Background: Although approximately half of myasthenia gravis (MG) patents achieve remission, for the remaining group MG is often a life-long disease. Better understanding of the determinants of Quality of Life (QoL) in MG is needed to optimize treatment goals in chronic cases. Materials and Methods: We performed a single center cross-sectional study in 339 MG adult patients (64.9% women), with ocular or generalized disease. SF-36 and a structured questionnaire was administered, including information on previous and current MG severity, medications, comorbidities, education, occupation and BMI of the patient.

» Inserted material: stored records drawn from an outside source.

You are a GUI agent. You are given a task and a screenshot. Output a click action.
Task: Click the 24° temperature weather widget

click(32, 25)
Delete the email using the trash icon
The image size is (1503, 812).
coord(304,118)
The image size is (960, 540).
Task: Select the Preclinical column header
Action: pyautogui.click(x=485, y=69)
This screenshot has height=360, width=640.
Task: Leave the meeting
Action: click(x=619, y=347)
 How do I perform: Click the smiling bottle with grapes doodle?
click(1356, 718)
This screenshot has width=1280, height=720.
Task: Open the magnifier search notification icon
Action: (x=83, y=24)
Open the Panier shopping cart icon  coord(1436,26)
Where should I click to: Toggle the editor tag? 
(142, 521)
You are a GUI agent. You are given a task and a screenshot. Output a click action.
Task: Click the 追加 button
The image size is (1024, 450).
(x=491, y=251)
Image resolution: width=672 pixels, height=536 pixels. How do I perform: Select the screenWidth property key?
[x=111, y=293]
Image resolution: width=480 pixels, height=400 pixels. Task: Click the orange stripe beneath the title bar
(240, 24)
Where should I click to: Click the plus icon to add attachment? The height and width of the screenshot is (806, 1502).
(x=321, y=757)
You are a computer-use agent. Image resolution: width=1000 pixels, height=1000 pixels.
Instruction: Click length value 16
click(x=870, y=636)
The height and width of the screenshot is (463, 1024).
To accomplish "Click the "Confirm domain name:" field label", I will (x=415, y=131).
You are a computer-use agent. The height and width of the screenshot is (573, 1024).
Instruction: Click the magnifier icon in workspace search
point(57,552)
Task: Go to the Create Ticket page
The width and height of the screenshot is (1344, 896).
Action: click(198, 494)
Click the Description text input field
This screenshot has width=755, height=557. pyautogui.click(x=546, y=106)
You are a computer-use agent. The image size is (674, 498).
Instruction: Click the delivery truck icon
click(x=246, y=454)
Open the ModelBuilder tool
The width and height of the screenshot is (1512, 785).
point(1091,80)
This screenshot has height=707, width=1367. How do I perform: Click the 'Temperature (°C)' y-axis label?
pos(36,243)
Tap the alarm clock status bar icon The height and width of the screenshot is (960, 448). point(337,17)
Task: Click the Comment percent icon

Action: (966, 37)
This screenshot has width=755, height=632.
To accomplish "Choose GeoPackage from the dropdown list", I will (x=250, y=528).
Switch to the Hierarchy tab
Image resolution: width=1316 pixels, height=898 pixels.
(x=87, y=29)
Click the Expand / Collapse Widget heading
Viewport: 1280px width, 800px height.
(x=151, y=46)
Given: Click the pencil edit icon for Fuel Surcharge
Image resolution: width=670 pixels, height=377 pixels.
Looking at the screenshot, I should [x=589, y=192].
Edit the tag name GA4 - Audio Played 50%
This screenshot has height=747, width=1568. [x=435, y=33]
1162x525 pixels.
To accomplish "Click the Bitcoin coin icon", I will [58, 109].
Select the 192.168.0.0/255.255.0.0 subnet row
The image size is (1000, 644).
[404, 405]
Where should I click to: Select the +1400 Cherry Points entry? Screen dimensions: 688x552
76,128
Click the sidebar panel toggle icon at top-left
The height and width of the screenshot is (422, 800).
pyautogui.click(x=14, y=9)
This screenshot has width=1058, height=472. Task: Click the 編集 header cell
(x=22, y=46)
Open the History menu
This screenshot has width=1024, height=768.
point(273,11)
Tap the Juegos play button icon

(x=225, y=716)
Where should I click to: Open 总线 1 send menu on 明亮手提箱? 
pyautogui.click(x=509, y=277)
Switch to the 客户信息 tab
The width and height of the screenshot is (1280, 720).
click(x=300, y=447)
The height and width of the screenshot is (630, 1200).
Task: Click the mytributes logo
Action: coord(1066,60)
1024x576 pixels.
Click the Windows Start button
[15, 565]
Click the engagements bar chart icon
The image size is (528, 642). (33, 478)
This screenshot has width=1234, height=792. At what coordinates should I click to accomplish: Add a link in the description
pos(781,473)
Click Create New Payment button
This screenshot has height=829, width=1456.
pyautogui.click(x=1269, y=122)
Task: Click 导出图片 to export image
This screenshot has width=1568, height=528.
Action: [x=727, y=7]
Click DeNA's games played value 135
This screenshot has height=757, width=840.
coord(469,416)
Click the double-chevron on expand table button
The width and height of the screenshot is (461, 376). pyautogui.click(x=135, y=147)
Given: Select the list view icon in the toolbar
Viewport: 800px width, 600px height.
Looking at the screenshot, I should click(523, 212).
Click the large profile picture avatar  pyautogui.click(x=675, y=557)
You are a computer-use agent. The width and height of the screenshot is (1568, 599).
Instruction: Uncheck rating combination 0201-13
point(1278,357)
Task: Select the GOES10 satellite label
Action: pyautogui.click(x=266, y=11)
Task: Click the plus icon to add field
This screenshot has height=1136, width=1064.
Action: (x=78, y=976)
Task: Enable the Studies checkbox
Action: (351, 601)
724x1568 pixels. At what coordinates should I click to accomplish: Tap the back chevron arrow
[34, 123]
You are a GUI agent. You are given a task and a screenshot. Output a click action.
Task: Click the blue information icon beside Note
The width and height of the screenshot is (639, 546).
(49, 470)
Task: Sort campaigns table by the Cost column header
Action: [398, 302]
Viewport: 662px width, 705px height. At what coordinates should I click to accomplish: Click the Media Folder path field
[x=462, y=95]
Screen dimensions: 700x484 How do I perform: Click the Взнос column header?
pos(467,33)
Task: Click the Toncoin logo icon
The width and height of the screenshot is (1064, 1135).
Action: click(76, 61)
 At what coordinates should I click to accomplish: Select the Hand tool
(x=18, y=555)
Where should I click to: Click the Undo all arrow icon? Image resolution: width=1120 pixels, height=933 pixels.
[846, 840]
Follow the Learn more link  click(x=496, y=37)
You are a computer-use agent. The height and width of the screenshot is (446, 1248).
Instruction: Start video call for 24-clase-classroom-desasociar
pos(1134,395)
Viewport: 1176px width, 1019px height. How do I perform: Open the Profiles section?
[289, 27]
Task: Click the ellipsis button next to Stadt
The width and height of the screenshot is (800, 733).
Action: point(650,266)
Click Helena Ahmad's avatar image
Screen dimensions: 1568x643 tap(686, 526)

Mean disease duration was 7.5 + 9.3 years. Current age was 51.6 + 18.3 years, 55% had Early-Onset (<50 years) MG. Results: There were no statistically significant differences in mean SF-36 subscores between women and men. Worse MGFA class was related to lower QoL in physical (PCS) and mental (MCS) subscore (p = 0.000 for both). Patients with MGFA I-II class had significantly better QoL in physical and mental subscores than patients with more severe MG (p < 0.005). Late-onset MG patients had worse QoL than EOMG in physical score domain PCS (p = 0.049). Overweight and obese patients had lower PCS (p = 0.002) and MCS (p = 0.038) than patients with normal BMI. University education was related to statistically higher PCS (p = 0.015) and MCS (p = 0.006). QoL in currently employed was better in PCS and MCS (p = 0.000), with white collar workers reporting higher PCS (p = 0.049) than the remaining group. Patients living with family evaluated their MCS (p = 0.015) better than living alone. Moderate physical activity (twice a week) improved PCS (p = 0.045). Conclusion: Our study confirmed that greater severity of symptoms, age, age of onset but also BMI, type of work, education status and physical activity affect QoL in MG.